Besides being the first great superhero movie,
Unbreakable is also the most masterful of M. Night Shyamalan's thrillers.
The Sixth Sense may pack more of an emotional wallop and
Signs may be more suspenseful, but with this film, Shyamalan is at the height of his marvelous filmmaking powers. All of his usual devices are used here to maximum artistic effect. In these movies, he often uses extended takes to make the audience feel like they are a part of the film's world, no matter how supernatural the situations are. No where is this more true than in this movie. Because the film's premise is pretty odd and unconventional, the takes are very long and the camera is sometimes in voyeuristic angles. A fine example of this is the shot in-between the train seats as David talks to the woman next to him.
He also uses the camera to look through glass or at the reflections. In this movie, the first images in both of Elijah's flashback scenes and his first scene as an adult are reflections on glass. This visual motif has two meanings. The first meaning is that Elijah was called "Mr. Glass." The second meaning is figurative; reflections are a way of looking at ourselves to see who we are, which is a problem that Elijah reveals about himself at the end of the film (
see the quote above). This motif is also used with David as well, but not as much. In an early scene at his job, we see David's reflection on a mirror in his locker. At this point in the movie, David is questioning himself and who he really is, which is quite similar to the way the reflections are used with Elijah. Also, when the two men first meet each other, we see them through a window.
Shyamalan has such superior skill and control of his craft that he is able to make the most simple and mundane events into suspenseful and thrilling vignettes. There are little to no visual effects shots used anywhere in the film. I should also note that these scenes' effectiveness is in no small part from composer James Newton Howard's haunting score and the editing of Dylan Tichenor. Shyamalan creates suspense from a chase scene involving two people walking, a walk down a flight of stairs, being in a swimming pool, and a walk through a train station. The train station sequence may not seem like an ordinary event because of the superpowers involved, but when you really observe the scene, it's basically just David walking around and looking at people. Even though the scene with David's son Joseph (Spencer Treat Clark) and the gun is no ordinary event, it's quite remarkable when a thriller, a genre rife with firearms, is able to elicit a gasp from just the sight of one.
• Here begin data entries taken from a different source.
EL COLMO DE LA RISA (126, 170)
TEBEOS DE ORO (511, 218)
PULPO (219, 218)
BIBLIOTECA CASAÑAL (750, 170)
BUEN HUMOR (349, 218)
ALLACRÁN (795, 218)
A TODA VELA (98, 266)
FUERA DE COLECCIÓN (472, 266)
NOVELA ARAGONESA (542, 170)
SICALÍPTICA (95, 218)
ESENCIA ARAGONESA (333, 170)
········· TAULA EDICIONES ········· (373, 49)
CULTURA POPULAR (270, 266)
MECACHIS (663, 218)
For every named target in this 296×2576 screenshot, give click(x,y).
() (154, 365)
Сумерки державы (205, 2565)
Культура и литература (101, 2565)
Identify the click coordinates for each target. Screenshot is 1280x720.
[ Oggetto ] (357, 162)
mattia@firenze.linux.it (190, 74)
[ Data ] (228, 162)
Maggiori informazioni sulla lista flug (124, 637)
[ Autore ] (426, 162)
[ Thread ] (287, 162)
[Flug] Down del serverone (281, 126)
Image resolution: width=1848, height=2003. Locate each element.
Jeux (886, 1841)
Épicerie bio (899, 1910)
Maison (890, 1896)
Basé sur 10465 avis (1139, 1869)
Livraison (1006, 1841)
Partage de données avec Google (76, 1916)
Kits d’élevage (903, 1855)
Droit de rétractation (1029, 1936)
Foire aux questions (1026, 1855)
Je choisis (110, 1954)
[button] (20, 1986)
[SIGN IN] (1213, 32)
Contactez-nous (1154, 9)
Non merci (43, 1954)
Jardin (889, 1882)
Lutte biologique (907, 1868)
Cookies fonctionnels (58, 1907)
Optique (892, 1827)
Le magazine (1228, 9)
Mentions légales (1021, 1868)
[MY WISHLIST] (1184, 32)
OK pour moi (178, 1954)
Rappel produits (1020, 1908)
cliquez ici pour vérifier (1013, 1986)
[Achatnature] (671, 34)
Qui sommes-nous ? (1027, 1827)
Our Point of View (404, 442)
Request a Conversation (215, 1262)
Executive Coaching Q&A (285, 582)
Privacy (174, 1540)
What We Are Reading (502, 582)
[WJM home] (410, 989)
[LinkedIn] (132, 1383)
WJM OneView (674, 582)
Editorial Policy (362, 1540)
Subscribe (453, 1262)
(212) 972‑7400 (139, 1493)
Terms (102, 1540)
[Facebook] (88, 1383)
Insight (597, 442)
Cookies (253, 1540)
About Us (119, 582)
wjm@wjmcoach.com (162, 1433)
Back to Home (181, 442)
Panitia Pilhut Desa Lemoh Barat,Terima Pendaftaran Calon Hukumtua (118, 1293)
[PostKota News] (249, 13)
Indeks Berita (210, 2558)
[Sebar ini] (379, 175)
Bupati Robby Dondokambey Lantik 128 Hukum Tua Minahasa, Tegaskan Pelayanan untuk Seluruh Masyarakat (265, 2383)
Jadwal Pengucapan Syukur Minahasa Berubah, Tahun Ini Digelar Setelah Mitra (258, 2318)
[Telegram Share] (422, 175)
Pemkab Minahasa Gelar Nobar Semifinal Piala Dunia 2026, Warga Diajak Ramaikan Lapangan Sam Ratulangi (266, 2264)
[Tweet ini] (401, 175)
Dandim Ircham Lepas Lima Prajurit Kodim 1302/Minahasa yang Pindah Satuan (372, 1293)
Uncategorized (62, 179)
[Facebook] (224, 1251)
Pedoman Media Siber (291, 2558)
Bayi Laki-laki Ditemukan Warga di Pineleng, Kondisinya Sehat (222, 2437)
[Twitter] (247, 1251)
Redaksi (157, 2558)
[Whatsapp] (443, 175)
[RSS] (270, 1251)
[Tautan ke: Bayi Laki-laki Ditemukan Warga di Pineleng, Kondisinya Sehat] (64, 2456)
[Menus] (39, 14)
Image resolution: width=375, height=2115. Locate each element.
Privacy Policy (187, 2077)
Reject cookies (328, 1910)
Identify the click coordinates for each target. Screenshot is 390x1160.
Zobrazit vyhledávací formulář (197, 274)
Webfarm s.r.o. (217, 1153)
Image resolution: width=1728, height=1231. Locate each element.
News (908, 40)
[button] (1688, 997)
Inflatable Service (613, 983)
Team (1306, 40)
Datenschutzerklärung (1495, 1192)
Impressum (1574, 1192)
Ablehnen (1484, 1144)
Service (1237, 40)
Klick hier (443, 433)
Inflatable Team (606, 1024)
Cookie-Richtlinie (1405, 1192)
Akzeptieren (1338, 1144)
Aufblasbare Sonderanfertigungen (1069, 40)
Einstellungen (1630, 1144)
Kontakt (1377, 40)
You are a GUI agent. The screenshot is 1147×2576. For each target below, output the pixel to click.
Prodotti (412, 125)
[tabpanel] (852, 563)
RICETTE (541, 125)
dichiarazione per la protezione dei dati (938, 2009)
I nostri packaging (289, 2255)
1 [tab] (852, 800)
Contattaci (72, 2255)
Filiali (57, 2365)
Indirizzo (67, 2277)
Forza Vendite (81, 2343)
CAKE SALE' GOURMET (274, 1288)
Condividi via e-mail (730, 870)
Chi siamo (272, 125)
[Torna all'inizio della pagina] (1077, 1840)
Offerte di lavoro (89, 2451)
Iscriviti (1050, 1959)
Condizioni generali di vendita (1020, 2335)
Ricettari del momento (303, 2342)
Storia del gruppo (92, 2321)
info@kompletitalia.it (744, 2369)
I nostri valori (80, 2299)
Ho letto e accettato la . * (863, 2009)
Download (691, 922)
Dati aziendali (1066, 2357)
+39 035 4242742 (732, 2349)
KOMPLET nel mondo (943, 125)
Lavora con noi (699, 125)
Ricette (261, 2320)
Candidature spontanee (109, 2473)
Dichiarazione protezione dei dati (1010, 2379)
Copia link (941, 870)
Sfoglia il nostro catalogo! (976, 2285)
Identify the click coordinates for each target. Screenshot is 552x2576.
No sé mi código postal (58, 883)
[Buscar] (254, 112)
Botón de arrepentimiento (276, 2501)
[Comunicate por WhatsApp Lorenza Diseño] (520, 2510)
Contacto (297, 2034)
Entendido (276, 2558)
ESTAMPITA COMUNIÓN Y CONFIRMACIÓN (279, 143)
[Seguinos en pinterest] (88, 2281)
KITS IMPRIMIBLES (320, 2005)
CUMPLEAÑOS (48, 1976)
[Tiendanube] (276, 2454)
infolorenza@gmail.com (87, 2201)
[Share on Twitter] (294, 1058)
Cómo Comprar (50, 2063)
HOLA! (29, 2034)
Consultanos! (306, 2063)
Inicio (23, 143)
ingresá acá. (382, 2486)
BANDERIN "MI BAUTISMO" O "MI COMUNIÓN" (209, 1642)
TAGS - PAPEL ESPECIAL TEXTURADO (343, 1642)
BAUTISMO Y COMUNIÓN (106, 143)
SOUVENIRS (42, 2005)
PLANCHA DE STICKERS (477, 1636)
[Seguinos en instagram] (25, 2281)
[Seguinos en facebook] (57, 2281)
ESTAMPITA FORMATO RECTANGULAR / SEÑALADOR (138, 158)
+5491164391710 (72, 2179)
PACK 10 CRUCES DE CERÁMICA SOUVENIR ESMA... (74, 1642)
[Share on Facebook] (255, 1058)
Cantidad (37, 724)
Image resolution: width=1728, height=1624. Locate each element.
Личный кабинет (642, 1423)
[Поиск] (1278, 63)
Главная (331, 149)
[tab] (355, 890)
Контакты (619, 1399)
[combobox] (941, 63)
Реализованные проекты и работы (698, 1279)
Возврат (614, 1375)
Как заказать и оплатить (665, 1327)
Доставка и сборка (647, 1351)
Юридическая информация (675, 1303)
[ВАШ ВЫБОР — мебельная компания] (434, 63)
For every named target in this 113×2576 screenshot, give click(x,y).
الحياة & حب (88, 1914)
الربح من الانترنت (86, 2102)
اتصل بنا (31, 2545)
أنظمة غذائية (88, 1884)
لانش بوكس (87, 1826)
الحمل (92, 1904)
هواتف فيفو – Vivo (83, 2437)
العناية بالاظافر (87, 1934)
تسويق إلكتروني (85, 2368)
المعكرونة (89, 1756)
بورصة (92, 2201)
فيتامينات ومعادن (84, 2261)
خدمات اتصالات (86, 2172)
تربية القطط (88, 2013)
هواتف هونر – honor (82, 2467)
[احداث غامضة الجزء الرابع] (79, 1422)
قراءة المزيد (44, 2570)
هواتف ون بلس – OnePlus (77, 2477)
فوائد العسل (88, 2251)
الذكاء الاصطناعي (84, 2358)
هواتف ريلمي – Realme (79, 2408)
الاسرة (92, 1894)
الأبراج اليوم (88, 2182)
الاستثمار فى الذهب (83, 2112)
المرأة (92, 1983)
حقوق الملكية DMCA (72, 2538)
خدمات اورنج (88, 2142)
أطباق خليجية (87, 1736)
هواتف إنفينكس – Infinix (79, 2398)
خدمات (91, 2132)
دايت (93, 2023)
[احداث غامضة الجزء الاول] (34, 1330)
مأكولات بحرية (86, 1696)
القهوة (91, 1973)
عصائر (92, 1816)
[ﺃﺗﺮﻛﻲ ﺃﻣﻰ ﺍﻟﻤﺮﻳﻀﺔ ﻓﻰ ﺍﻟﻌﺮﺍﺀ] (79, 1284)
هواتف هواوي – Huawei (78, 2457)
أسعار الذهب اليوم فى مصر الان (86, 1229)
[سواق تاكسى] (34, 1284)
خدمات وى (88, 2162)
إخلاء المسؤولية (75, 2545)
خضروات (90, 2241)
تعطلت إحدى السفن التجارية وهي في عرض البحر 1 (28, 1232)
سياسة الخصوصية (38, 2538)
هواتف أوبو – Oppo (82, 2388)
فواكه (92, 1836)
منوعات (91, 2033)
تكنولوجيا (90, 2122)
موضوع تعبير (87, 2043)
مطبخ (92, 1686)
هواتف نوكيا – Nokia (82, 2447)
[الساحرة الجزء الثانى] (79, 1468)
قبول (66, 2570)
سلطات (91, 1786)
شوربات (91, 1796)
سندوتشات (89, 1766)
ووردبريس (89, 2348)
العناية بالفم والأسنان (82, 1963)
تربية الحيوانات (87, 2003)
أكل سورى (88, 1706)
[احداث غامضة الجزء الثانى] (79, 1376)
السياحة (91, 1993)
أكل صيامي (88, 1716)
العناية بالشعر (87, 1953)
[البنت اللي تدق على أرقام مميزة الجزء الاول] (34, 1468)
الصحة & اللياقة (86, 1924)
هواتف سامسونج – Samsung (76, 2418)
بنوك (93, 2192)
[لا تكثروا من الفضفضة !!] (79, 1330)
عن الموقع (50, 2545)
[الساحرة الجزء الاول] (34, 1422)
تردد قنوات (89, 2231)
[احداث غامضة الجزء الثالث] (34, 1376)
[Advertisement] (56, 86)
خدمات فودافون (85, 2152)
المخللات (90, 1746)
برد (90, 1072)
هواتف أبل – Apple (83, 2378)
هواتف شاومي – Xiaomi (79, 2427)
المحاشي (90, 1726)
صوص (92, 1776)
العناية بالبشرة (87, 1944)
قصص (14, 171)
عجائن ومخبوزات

Then, there's the twisted ending (the first line of which is, ironically, "It has begun"). It's the quality that made
The Sixth Sense (and Shyamalan) so famous in the first place. The ending of that movie was definitely more shocking and caused hordes of people to re-watch the entire thing, but the ending of
Unbreakable is far more chilling. Bruce Willis' character was revealed to be a ghost in
The Sixth Sense, but he was still the same good person that he was before. In this film, Elijah seems to be a good (albeit strange) man, a confidant and ally to David. But in the end, he is revealed as a totally different person: he was a monster all along, the great villain to Bruce Willis' great hero. What makes it all the more creepy is that when Elijah says, "Now that we know who you are, I know who I am," it's as if he is suppressing some sort of sinister laugh underneath. Unbreakable is a great and thrilling motion picture. It is the bright, shining jewel of M. Night Shyamalan's career.